# WORK TO COMPLETE
Gather every line of the data below that contains the word "what" and copy each one out in full.

# DATA FOR PROCESSING
--- BEGIN ---

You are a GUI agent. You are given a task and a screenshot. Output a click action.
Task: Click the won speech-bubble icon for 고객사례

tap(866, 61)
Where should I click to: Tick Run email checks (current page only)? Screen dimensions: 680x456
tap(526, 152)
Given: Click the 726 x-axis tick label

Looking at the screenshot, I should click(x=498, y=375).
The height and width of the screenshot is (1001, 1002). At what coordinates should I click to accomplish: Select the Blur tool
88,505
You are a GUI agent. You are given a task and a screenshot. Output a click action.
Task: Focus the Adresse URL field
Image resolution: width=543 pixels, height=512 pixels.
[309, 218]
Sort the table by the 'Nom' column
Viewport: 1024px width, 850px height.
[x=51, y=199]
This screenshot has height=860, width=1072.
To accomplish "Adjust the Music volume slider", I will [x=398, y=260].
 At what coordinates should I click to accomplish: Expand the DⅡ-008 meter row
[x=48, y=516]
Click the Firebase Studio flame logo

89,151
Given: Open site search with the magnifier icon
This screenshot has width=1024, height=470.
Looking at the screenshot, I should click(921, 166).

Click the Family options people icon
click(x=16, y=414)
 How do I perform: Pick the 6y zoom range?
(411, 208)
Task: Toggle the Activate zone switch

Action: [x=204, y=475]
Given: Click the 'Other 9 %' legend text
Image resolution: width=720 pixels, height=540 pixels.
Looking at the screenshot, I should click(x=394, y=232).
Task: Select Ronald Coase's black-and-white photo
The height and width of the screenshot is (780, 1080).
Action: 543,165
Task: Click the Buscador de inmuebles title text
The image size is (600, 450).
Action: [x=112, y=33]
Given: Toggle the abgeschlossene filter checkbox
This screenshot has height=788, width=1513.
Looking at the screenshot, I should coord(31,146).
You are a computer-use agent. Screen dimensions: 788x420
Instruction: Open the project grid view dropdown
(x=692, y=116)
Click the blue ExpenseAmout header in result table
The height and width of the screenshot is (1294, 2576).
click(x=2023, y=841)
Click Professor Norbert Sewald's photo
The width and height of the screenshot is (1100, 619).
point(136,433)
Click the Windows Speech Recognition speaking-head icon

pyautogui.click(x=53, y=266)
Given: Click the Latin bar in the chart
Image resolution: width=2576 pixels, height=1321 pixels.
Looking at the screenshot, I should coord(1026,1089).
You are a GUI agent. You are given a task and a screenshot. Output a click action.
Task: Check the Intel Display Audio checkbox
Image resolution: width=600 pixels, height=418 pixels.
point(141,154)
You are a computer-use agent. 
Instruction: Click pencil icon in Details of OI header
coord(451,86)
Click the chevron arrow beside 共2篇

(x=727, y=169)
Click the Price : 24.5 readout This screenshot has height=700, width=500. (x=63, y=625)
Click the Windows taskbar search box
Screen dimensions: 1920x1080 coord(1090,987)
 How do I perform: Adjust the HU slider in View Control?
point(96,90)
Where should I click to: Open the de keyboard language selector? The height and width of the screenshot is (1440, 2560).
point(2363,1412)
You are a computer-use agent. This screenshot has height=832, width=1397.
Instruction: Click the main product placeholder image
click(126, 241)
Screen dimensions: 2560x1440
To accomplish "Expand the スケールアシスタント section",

--- END ---

# SOLUTION FOR THIS PROBLEM
The height and width of the screenshot is (1001, 1002). At what coordinates should I click to accomplish: Select the Blur tool
 At what coordinates should I click to accomplish: Expand the DⅡ-008 meter row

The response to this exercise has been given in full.